(DATASET EXCERPTS Opens)

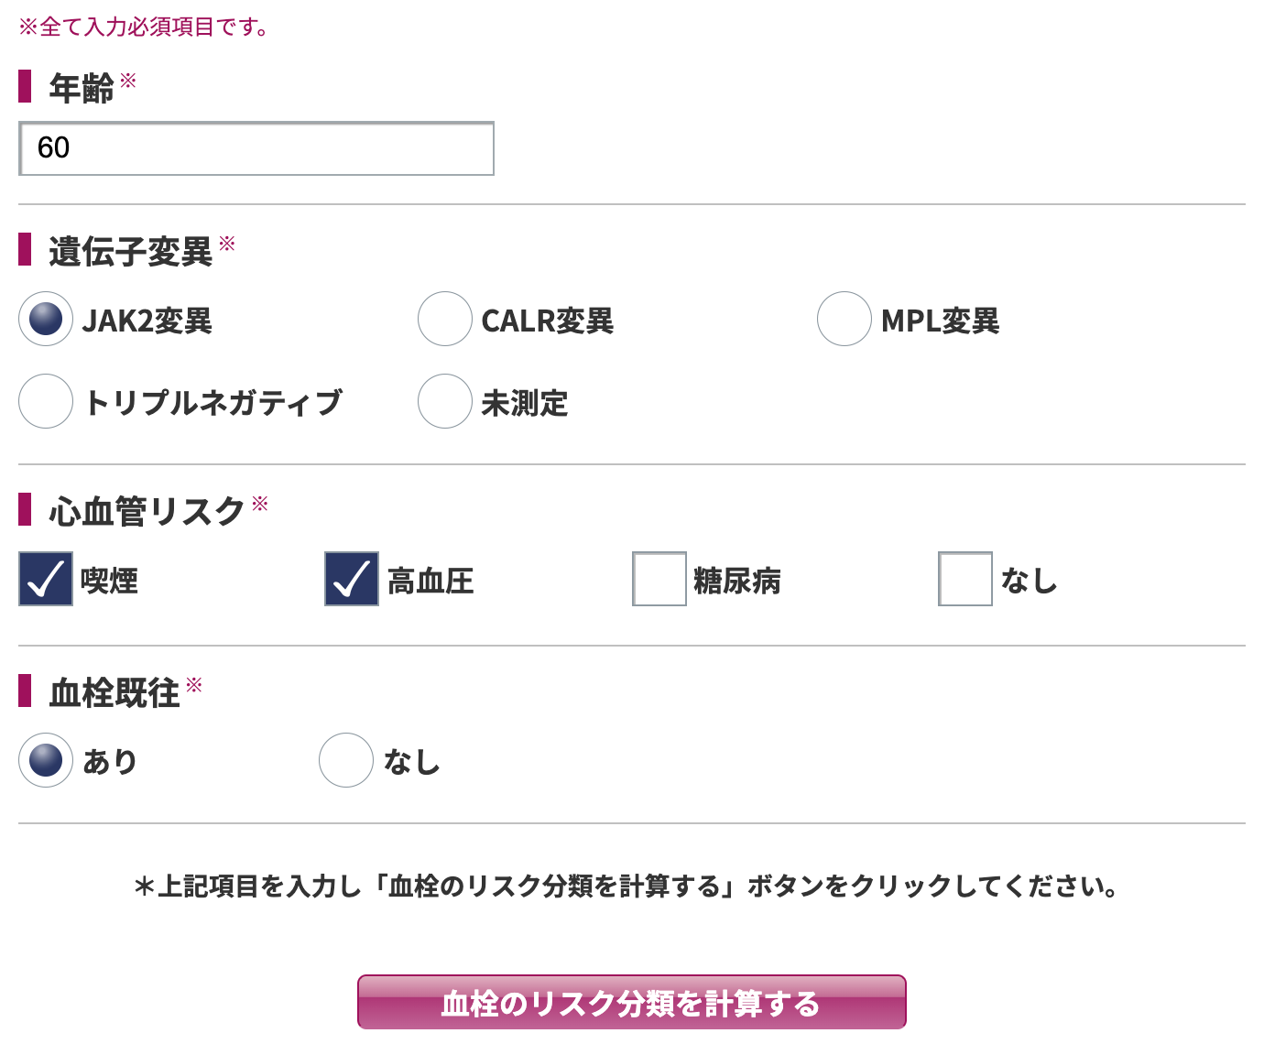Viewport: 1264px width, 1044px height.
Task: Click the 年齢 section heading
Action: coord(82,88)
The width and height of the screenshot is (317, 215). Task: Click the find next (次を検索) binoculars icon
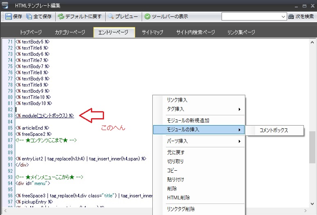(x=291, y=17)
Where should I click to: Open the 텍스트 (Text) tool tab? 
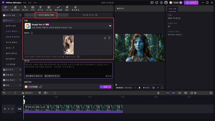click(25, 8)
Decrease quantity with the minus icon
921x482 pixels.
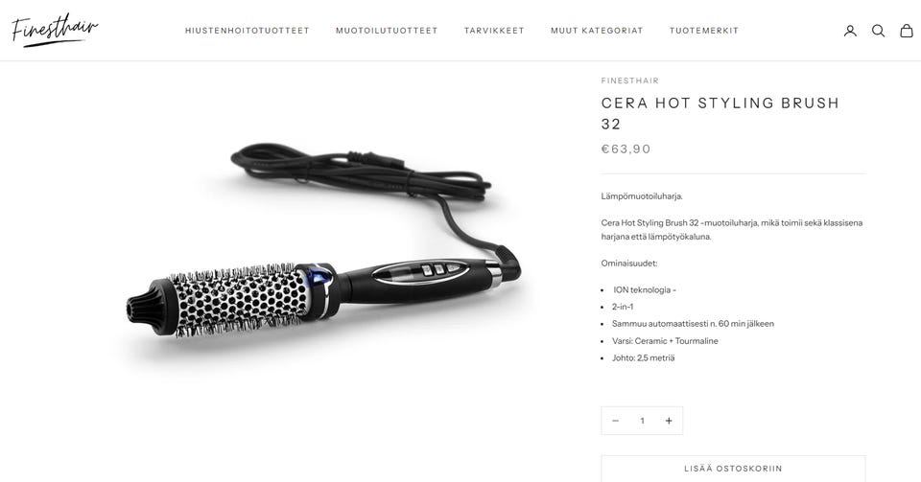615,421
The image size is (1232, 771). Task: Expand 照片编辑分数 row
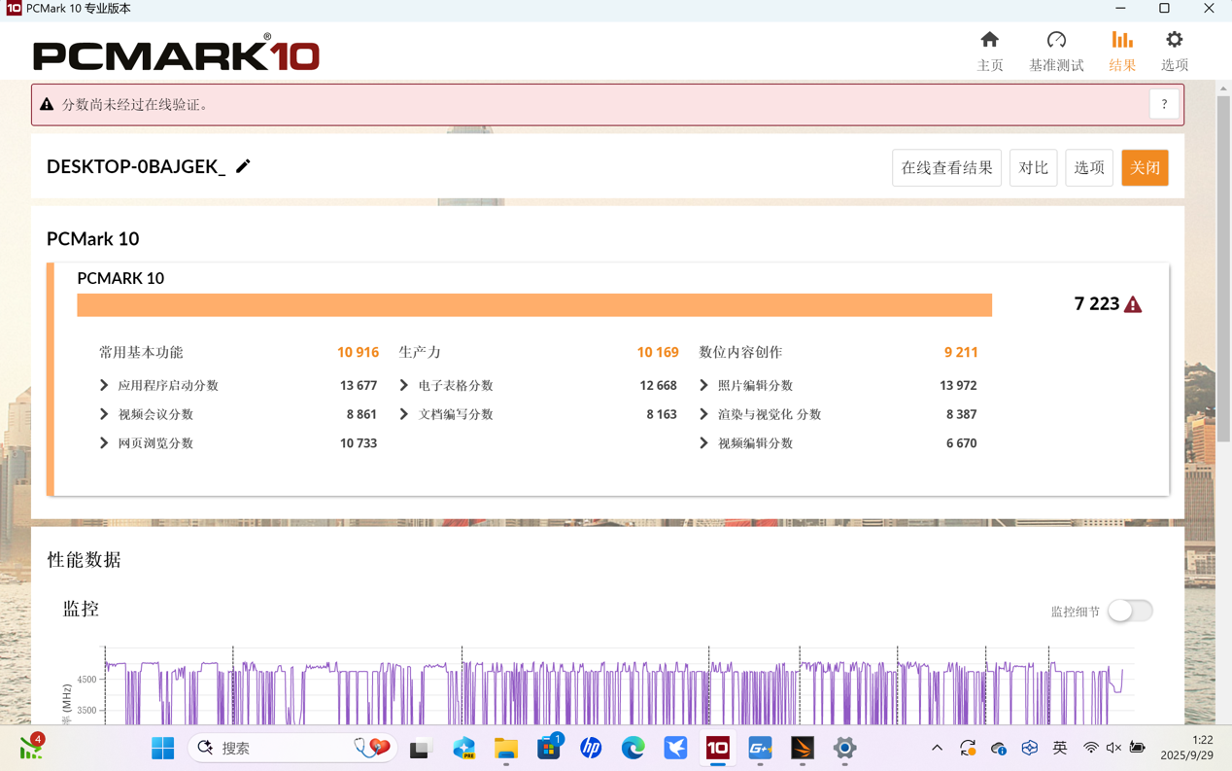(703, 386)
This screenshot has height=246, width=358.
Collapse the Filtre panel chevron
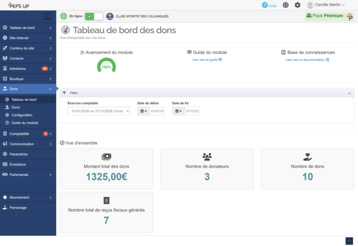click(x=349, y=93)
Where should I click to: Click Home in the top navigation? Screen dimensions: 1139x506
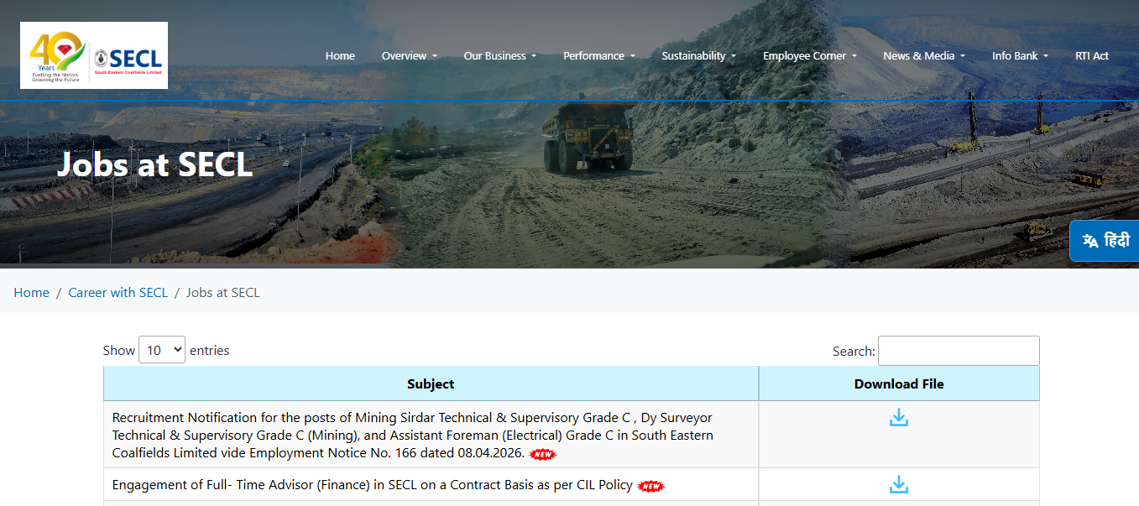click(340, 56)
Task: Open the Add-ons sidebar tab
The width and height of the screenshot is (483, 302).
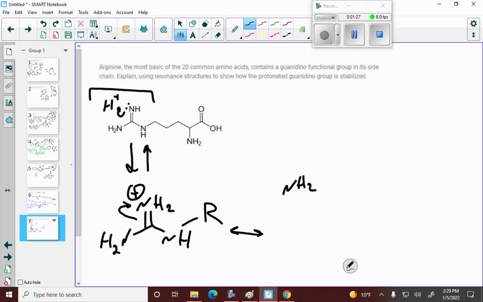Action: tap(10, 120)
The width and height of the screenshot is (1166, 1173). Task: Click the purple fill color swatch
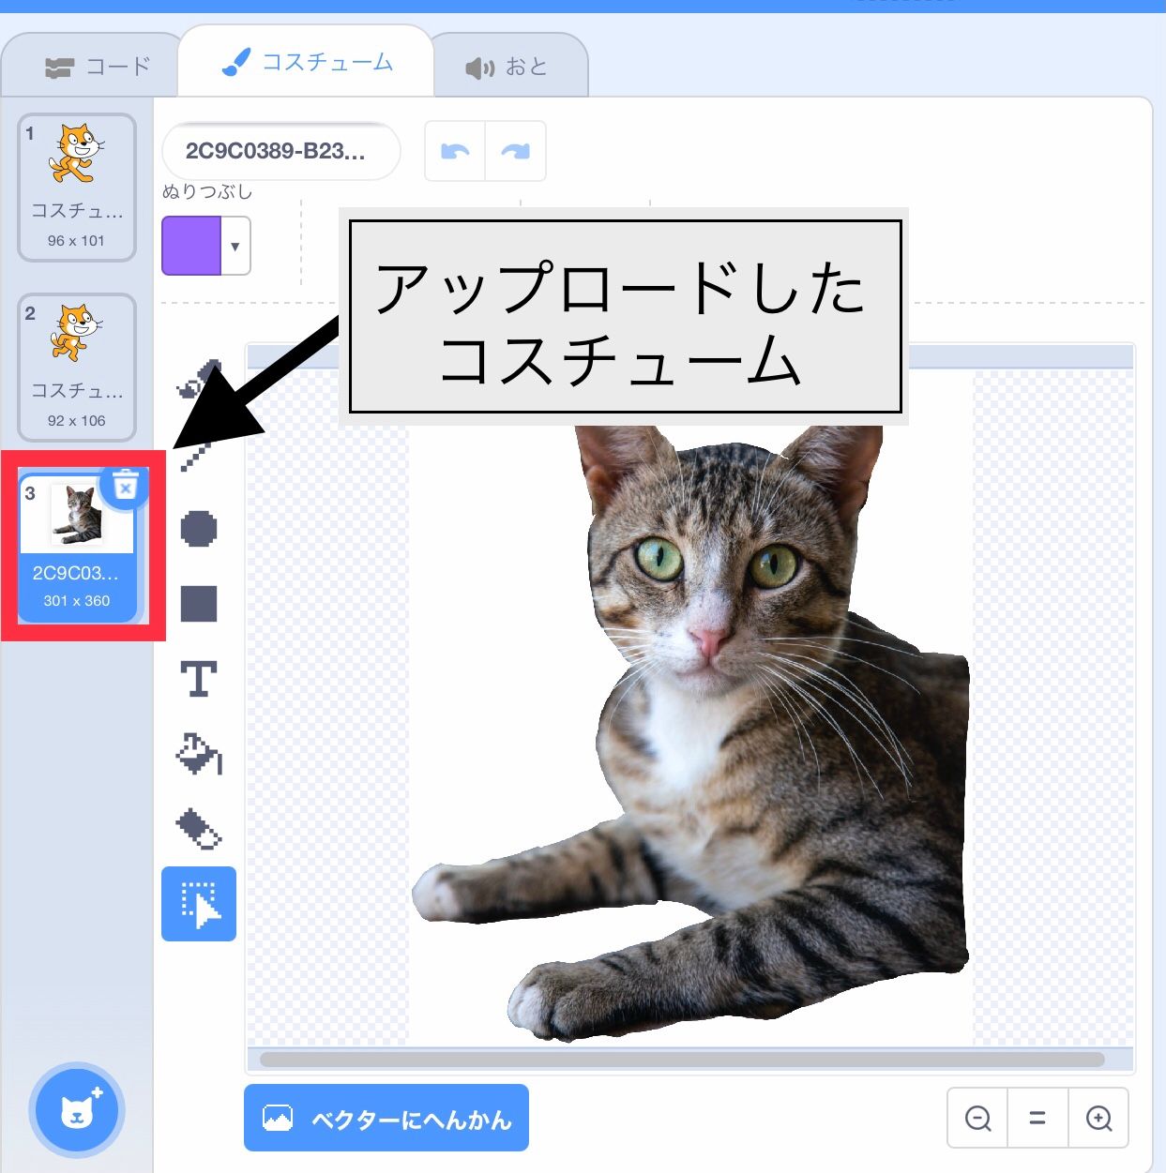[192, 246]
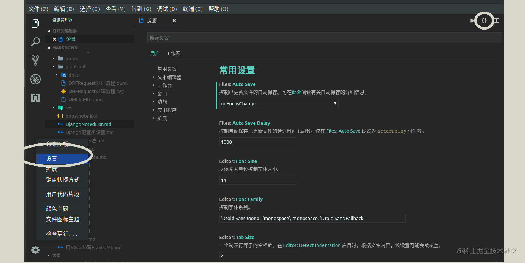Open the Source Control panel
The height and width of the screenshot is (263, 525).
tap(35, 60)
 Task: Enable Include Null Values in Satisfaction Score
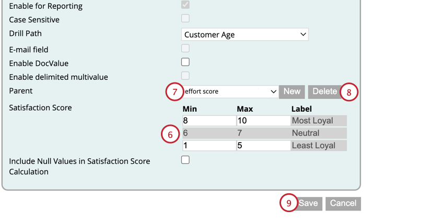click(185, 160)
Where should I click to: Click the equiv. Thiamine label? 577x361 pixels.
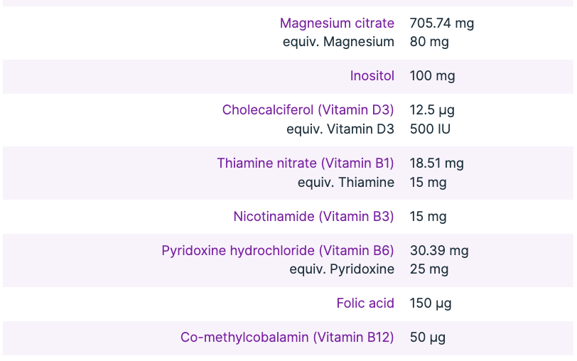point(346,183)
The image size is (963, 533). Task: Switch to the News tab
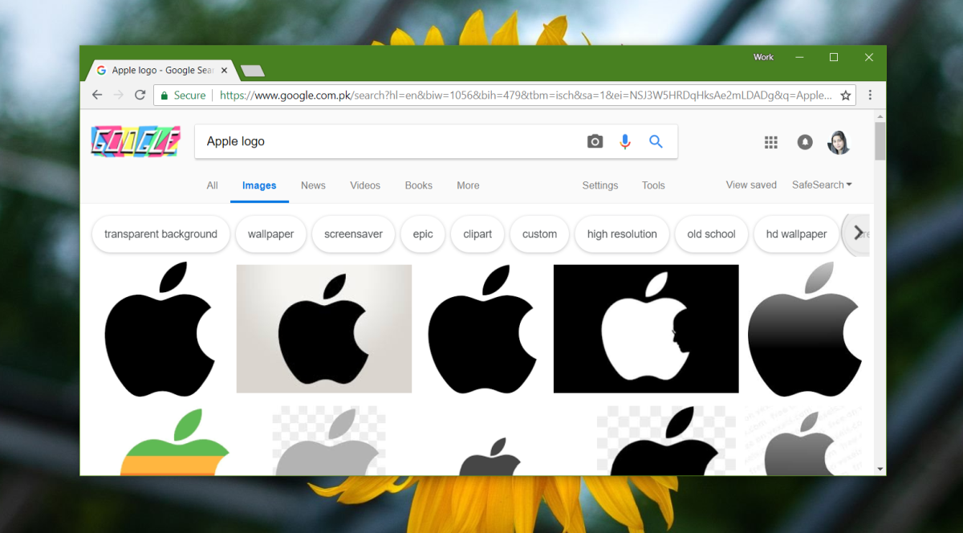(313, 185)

(DATASET EXCERPTS Closes)

WHAT YOU NEED TO DO:
Beginning with the line that contains "The width and height of the screenshot is (1166, 1173)." and ending with the final line of the material, reproduce those lines exactly and nothing else. Omit the pictures.

TASK RESULT:
The width and height of the screenshot is (1166, 1173). Task: Click the purple fill color swatch
[192, 246]
Open the Source Control panel
The height and width of the screenshot is (263, 525).
tap(35, 60)
 Task: Enable Include Null Values in Satisfaction Score
click(185, 160)
Where should I click to: Click the equiv. Thiamine label? 577x361 pixels.
point(346,183)
The image size is (963, 533). Task: Switch to the News tab
(313, 185)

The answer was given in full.